Tuesday, April 6, 2010

What happened to Quinn Direct?

Insurance companies are the sworn enemies of young drivers. The truth is no-one trusts us youthful, inexperienced motorists on the road, so when it comes to insurance the only cover available is in the thousands for even the smallest vehicles. The slim chances of finding a quote from the price comparison websites with their catchy irritating jingles and Eastern European accented rodents narrow down the millions of well known insurance companies to a handful of insurance nobodies since the majority of companies wouldn't touch a 17 year old driver with a barge pole. When it came to insuring my 0.9 Cinquecento, Quinn Direct provided the cheapest quote on the market or should I say meerkat? Quinn Direct are an Irish based insurance company who were known for taking the risk of insuring young drivers, after all money is money, and if they didn't insure young drivers who would?

With the recent news that Quinn Direct have gone into joint provisional administration it has left me wondering was it their accident causing claim making younger customers which brought them down or were there other reasons? After reading many mixed reviews from current and former customers it seems Quinn Direct have had problems with customer service in the past, by making wrong changes to customers' policies and putting off customers by charging excessive amounts after obtaining a full driving licence. I have personally experienced this by being charged an extra 50% of my original policy when passing, however I'm not complaining because it was the cheapest I could find. Many customers who didn't wish to continue their policies seem to have problems with receiving their refunds and have left angry reviews about their communication systems. The news this afternoon of workers in Ireland protesting against potential job losses is sort of ironic because unlike most other insurance companies who outsource their call centres to big cities in the far east like Delhi, Sean Quinn kept his company local thus providing his Irish workers a job. On the other hand, the way the company has been run has been criticised by customers for its poor organisation in some cases, which may lead you to think had the company been set up elsewhere it would still be afloat rolling in the cash from those young desperate drivers.

The current status of administration means Quinn won't be renewing any insurance policies any time soon but a letter from the administrators assures current policies will be unaffected by the administration status.
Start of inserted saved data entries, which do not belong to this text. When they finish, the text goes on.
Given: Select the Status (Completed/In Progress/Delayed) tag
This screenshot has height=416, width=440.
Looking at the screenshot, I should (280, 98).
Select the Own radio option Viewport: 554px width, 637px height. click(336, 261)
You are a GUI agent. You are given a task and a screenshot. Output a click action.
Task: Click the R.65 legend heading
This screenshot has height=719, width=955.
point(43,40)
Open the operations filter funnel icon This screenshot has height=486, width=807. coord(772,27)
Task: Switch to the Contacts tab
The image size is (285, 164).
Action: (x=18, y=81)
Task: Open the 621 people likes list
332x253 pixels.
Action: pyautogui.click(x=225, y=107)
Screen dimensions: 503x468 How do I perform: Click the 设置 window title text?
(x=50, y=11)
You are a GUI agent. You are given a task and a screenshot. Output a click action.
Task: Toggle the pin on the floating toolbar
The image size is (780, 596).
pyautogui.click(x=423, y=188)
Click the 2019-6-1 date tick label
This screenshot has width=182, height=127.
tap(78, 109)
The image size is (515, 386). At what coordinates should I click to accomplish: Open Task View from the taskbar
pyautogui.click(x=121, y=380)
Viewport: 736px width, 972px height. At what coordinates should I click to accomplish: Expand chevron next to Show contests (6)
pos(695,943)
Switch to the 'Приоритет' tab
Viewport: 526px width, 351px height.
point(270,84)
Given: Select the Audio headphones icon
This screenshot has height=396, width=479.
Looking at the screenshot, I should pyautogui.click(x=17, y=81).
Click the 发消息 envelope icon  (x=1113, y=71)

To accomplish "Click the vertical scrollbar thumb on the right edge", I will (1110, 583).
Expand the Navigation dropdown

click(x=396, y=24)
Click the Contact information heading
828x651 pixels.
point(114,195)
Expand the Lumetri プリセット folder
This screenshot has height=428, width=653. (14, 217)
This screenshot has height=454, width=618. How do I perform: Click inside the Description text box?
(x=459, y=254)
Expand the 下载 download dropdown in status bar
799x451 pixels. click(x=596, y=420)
With Quinn Direct finished who is going to insure all the young drivers? Companies like i-Kube use Big Brother style GPS surveillance boxes which track your every movement imposing a driving curfew on young drivers between 11pm and 5am which sounds good in practise but taking away the freedom of driving seems a bit much. These systems might be adopted by major insurers in the future with the potential to also log and report breaking of the speed limits. It'll certainly stop the boy racers from driving around the block at night and help reduce speeding but if young people have to watched every second of the day in order to be trusted on the road why issue driving licences? In an ideal world people should learn to drive in all situations on various types of roads, but the lessons would be very expensive and we don't like spending any money whatsoever. So until then, we'll have to stick to the current format of paying through the nose for insurance instead of driving safe in the knowledge that the car in front or behind you is not some dangerous accident causing Chav.

Wednesday, March 31, 2010

Chinese plans to build new Morris Marina with ultra-strong roof

A leaked sketch from a business plan by a Chinese product design entrepreneur who aims to build reinforced vehicle roofs from carbon composite materials uses Top Gear as inspiration and hints at a new Morris Marina. The entrepreneur who's name translates as "Glorious Mountain Blossom" in English has taken a rethink to car design by "creating a futuristic approach to the structural components of the roof layout in order to prevent serious injuries in the event of the most major accidents". In an interview with Chinese press yesterday he talked of his inspiration from the piano dropping antics of BBC's Top Gear program"Seeing the act of dropping a Piano on that classic car inspired me to approach car manufacturers to use my carbon composite roof designs on future vehicles of a similar size and style. The family car market is very important to modern Chinese people, and a family car which is strong and reliable will be essential to the drivers of the future." We think he's lost the plot, as from our recollection, (well the internet's in fact) the Morris Marina was neither strong, reliable or popular.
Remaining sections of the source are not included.